WORK TO COMPLETE:
a – In the comment thread about AI below, list every username that appears in a comment header.
b – Print, unchanged, the portion of the comment thread about AI that opens with the words containing "(sigh) I can't" and closes with "All very dramatic!".

PASSAGE TO READ:
▽
I know! I KNOW! People are going to say "oh it's a machine, it's just a statistical sequence and not real, don't feel bad", etc etc.

But I always felt bad when watching 80s/90s TV and movies when AIs inevitably freaked out and went haywire and there were explosions and then some random character said "goes to show we should never use computers again", roll credits.

(sigh) I can't analyse this stuff this weekend, sorry

[–] TheGreenWizard@lemmy.zip 14 points 1 day ago (1 children)

Thats because those are fictional characters usually written to be likeable or redeemable, and not "mecha Hitler"

[–] umbraroze@slrpnk.net 5 points 1 day ago* (last edited 1 day ago)

Yeah. ...Maybe I should analyse a bit anyway, despite being tired...

In the aforementioned media the premise is usually that someone has built this amazing new computer system! Too good to be true, right? It goes horribly wrong! All very dramatic!

That never sat right with me, and was sad, because it was just placating boomer technophobia. Like, technological progress isn't necessarily bad, OK? That's the really sad part. I felt sad that good intentions remained unfulfilled.

Now, this incident is just tragicomical. I'd have a lot better view of LLM business space if everyone with a bit of sense in their heads admitted they're quirky buggy unreliable side projects of tech companies and should not be used without serious supervision, as the state of the tech currently patently is at the moment, but very important people with big money bags say that they don't care if they'll destroy the planet to make everything wobble around in LLM control.

[–] JoMiran@lemmy.ml 135 points 2 days ago (19 children)

I was an early tester of Google's AI, since well before Bard. I told the person that gave me access that it was not a releasable product. Then they released Bard as a closed product (invite only), to which I was again testing and giving feedback since day one. I once again gave public feedback and private (to my Google friends) that Bard was absolute dog shit. Then they released it to the wild. It was dog shit. Then they renamed it. Still dog shit. Not a single of the issues I brought up years ago was ever addressed except one. I told them that a basic Google search provided better results than asking the bot (again, pre-Bard). They fixed that issue by breaking Google's search. Now I use Kagi.
△
DATASET RECORDS:
▽
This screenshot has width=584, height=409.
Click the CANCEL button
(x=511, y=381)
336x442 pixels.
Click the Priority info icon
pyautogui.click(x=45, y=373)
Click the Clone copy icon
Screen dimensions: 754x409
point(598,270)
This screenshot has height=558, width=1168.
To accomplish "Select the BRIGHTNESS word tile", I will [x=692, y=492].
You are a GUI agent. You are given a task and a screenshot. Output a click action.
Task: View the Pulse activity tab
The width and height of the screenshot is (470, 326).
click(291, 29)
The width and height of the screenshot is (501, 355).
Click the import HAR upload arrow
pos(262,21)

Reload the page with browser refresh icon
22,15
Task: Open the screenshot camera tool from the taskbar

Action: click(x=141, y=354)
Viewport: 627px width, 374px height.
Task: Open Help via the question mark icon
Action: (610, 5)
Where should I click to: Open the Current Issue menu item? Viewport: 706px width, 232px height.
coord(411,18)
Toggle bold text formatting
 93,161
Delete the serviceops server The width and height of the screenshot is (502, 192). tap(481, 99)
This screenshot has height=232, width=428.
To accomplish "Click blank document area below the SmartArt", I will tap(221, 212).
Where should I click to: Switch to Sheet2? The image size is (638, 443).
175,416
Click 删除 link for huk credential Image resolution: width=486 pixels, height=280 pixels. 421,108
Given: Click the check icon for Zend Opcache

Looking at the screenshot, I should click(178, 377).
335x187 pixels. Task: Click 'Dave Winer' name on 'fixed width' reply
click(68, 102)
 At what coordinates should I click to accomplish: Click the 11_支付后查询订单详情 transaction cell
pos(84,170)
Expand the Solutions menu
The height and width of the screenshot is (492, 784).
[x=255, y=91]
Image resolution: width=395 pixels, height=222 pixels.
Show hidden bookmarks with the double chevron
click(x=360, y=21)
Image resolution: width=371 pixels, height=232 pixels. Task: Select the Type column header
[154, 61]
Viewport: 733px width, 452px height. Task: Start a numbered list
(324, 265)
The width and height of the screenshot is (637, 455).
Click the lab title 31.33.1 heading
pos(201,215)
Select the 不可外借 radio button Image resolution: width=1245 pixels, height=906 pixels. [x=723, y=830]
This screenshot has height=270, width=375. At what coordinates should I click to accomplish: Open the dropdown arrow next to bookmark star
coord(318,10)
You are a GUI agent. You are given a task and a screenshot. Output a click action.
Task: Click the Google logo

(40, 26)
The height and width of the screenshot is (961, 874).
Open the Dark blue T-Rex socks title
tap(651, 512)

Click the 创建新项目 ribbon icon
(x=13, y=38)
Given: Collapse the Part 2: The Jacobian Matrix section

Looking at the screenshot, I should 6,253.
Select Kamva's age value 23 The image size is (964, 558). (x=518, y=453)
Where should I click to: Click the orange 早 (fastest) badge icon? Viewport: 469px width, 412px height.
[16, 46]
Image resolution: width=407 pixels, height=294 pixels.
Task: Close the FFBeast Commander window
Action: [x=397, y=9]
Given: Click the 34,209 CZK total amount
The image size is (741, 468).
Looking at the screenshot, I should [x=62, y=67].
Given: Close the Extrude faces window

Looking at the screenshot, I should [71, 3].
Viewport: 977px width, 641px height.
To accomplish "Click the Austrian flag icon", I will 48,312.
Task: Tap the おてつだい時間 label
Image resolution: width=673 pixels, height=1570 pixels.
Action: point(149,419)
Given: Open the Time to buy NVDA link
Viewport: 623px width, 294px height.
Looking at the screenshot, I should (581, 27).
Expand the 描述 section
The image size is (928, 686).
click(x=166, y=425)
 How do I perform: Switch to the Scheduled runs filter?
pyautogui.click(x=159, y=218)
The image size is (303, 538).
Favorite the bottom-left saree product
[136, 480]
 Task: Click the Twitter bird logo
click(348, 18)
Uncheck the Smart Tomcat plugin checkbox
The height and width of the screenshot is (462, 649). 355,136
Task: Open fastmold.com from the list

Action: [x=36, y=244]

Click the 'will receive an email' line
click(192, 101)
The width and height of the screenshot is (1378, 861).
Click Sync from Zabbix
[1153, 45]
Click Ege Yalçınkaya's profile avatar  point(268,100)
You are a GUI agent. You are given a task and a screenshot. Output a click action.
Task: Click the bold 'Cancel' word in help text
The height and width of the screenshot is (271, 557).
△
COMPLETED EXERCISE:
a –
TheGreenWizard@lemmy.zip
umbraroze@slrpnk.net
JoMiran@lemmy.ml

b –
(sigh) I can't analyse this stuff this weekend, sorry

[–] TheGreenWizard@lemmy.zip 14 points 1 day ago (1 children)

Thats because those are fictional characters usually written to be likeable or redeemable, and not "mecha Hitler"

[–] umbraroze@slrpnk.net 5 points 1 day ago* (last edited 1 day ago)

Yeah. ...Maybe I should analyse a bit anyway, despite being tired...

In the aforementioned media the premise is usually that someone has built this amazing new computer system! Too good to be true, right? It goes horribly wrong! All very dramatic!